- **Exercise instructions**:
I'd like every record written out again, exactly as it is.

(Stored records)
• • • • • • •

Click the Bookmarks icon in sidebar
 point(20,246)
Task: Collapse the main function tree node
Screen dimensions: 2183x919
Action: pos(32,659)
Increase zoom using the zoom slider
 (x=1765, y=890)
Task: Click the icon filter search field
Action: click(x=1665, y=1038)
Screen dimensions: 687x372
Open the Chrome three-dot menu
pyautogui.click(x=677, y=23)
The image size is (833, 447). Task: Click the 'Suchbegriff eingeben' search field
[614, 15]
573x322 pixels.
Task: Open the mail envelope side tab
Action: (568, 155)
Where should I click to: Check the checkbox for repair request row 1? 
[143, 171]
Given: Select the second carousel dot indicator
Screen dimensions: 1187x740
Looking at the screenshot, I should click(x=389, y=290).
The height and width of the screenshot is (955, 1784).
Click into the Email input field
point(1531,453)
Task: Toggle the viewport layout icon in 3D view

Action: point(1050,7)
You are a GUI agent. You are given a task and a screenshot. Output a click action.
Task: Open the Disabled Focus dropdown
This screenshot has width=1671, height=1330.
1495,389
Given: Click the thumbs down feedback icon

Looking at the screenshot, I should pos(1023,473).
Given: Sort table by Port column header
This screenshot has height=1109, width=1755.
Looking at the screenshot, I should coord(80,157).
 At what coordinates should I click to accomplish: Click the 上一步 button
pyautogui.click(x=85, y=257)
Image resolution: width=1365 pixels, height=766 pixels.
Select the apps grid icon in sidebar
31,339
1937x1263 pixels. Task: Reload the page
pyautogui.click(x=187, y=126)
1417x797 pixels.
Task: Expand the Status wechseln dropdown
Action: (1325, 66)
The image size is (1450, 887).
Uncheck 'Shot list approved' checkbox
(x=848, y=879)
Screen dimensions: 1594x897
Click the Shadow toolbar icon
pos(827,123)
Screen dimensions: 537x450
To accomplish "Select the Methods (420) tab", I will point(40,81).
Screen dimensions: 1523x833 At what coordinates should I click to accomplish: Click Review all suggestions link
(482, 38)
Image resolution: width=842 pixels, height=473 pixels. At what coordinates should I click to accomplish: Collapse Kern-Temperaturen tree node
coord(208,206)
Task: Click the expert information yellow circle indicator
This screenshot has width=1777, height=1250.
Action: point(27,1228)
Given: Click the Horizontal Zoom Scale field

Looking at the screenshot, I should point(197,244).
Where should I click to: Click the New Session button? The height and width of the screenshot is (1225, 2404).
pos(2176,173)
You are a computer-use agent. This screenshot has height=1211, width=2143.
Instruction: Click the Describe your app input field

• • • • • • •

- **Problem solution**:
Click the Bookmarks icon in sidebar
 point(20,246)
Task: Collapse the main function tree node
Screen dimensions: 2183x919
Action: pos(32,659)
Increase zoom using the zoom slider
 (x=1765, y=890)
Task: Click the icon filter search field
Action: click(x=1665, y=1038)
Screen dimensions: 687x372
Open the Chrome three-dot menu
pyautogui.click(x=677, y=23)
The image size is (833, 447). Task: Click the 'Suchbegriff eingeben' search field
[614, 15]
573x322 pixels.
Task: Open the mail envelope side tab
Action: (568, 155)
Where should I click to: Check the checkbox for repair request row 1? 
[143, 171]
Given: Select the second carousel dot indicator
Screen dimensions: 1187x740
Looking at the screenshot, I should click(x=389, y=290).
The height and width of the screenshot is (955, 1784).
Click into the Email input field
point(1531,453)
Task: Toggle the viewport layout icon in 3D view

Action: point(1050,7)
You are a GUI agent. You are given a task and a screenshot. Output a click action.
Task: Open the Disabled Focus dropdown
This screenshot has width=1671, height=1330.
1495,389
Given: Click the thumbs down feedback icon

Looking at the screenshot, I should pos(1023,473).
Given: Sort table by Port column header
This screenshot has height=1109, width=1755.
Looking at the screenshot, I should coord(80,157).
 At what coordinates should I click to accomplish: Click the 上一步 button
pyautogui.click(x=85, y=257)
Image resolution: width=1365 pixels, height=766 pixels.
Select the apps grid icon in sidebar
31,339
1937x1263 pixels. Task: Reload the page
pyautogui.click(x=187, y=126)
1417x797 pixels.
Task: Expand the Status wechseln dropdown
Action: (1325, 66)
The image size is (1450, 887).
Uncheck 'Shot list approved' checkbox
(x=848, y=879)
Screen dimensions: 1594x897
Click the Shadow toolbar icon
pos(827,123)
Screen dimensions: 537x450
To accomplish "Select the Methods (420) tab", I will point(40,81).
Screen dimensions: 1523x833 At what coordinates should I click to accomplish: Click Review all suggestions link
(482, 38)
Image resolution: width=842 pixels, height=473 pixels. At what coordinates should I click to accomplish: Collapse Kern-Temperaturen tree node
coord(208,206)
Task: Click the expert information yellow circle indicator
This screenshot has width=1777, height=1250.
Action: point(27,1228)
Given: Click the Horizontal Zoom Scale field

Looking at the screenshot, I should point(197,244).
Where should I click to: Click the New Session button? The height and width of the screenshot is (1225, 2404).
pos(2176,173)
You are a computer-use agent. This screenshot has height=1211, width=2143.
Instruction: Click the Describe your app input field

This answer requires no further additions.